Tech Topics

Welcome to the Elastic Advent Calendar, 2020! A look at Week One

By
David Pilato

Drawing inspiration from the Elastic Stack calendar on Qiita (fully in Japanese) and SysAdvent (in English), our Elasticians shared 25 awesome topics with our community over the first 25 days of December in 2017, 2018 and 2019. We had such fun that we wanted to do it all over again for 2020!

We are covering a range of different topics, in a bunch of languages, to represent the Elastic team and our technologies.

You can follow the topics as they are posted right there, we'll tweet each new topic daily and be doing a weekly recap blog post like this one. Here's what you may have missed so far. This week you can learn more about Synthetics, Phonetic search, ESM for data migration, ECS, searching for local files with workplace search, importing OSM data, using Rally to import/export datasets...

Week One in review

Dec 1 [english] — Synthetics: proactive problem detection (Elasticsearch and Python - tools for a data scientist), by Ahil PonArul

Elastic is excited to introduce synthetic monitoring to our Uptime solution. This allows for more advanced uptime checks beyond basic pings.

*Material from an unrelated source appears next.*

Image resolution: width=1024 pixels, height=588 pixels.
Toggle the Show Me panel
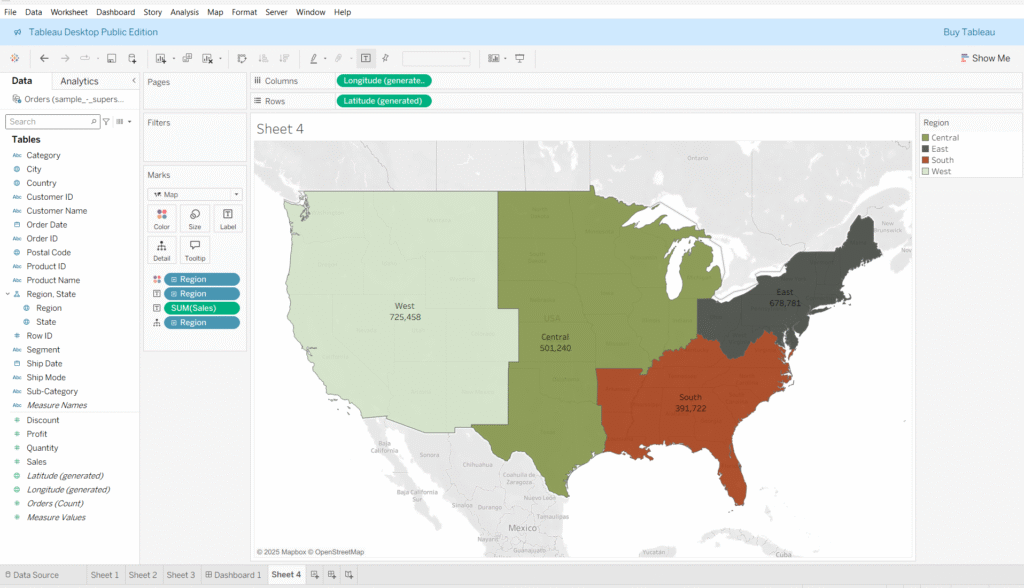[985, 58]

Combined with our new User Experience UI it also enables proactive problem detection.

This is a step by step example of how to set Synthetics up, as well as integrate it with APM.

Dec 2 [german] — Aufgemerkt & zugehört! Bessere Suchresultate mit phonetischer Suche, by Alexander Reelsen 

Phonetische Suche ist eine Möglichkeit, nach ähnlichen klingenden Termen zu suchen, indem ein phonetischer Hash im invertierten Index gespeichert wird. In diesem Artikel schauen wir uns einige unterschiedliche phonetische Algorithmen in Elasticsearch an und wie diese die eigene Suche verbessern können.

Dec 3 [english] — Cross version Elasticsearch data migration with ESM, by Medcl Zeng

I heard that you are using Elasticsearch, that's great as, you know for search, it is the best choice, and it is evolving very fast. There are so many new and nice features coming up or already that i guess you can't wait to upgrade to the latest version, right?

This blog post will explain how ESM could help to do your data migration.

Dec 4 [english] — Validate Elastic Common Schema (ECS) fields using Security Detection Rules, by Eric Beahan 

The Elastic Common Schema (ECS) provides an open, consistent model for structuring your data in the Elastic Stack. By normalizing data to a single common model, you can uniformly examine your data using interactive search, visualizations, and automated analysis.

Elastic provides hundreds of integrations that are ECS-compliant out-of-the-box, but ECS also allows you to normalize custom data sources. Normalizing a custom source can be an iterative and sometimes time-intensive process. However, we can use the Elastic Security Detection Engine to help quickly identify ECS non-compliance in our events.

Dec 5 [français/english] — Recherchez tous vos documents, n'importe où, avec Workplace Search | Searching anything, anywhere with Workplace Search, by David Pilato

You already know that Workplace Search comes with a lot of connectors which help you connect your enterprise document data sources and have a federated way to search across all that information. But what if a specific data source is not supported yet?

This post will cover how you can create a custom data source to send your own data. We'll also cover an example of how this was used in the community FSCrawler project.

Dec 6 [spanish/english] — Cargando datos de OSM en Elasticsearch | Uploading data from OSM into Elasticsearch, by Jorge Sanz 

One of the most common issues for Elastic stack users that deal with geospatial data is how to upload geospatial data users is how to ingest data in Elasticsearch. You can check Kibana 7.10 docs to learn about different ways to achieve this. Some time ago we wrote a blog post that introduces ogr2ogr, a tool from the GDAL library that helps on ingesting data from dozens of formats into Elasticsearch.

In this Advent Calendar post, we develop an example of this workflow using Docker to leverage the last version of the GDAL tool and OpenStreetMap as a popular source of Open Data Points of Interests.

Dec 7 [français/english] — Utilisez Rally comme outil d'import/export de données | Using Rally as a data import/export tool, by Laurent Huet 

This post will show you how you can use Rally to export data from one cluster to another. The idea is to extract the whole data from one or more indices in a (big) flat file and reuse it later to easily import in another cluster.

Rally helps you do that very easily.

More to come

It’s a great collection of content packed into some mighty small space, and we’d love to hear your feedback on the posts. Happy reading!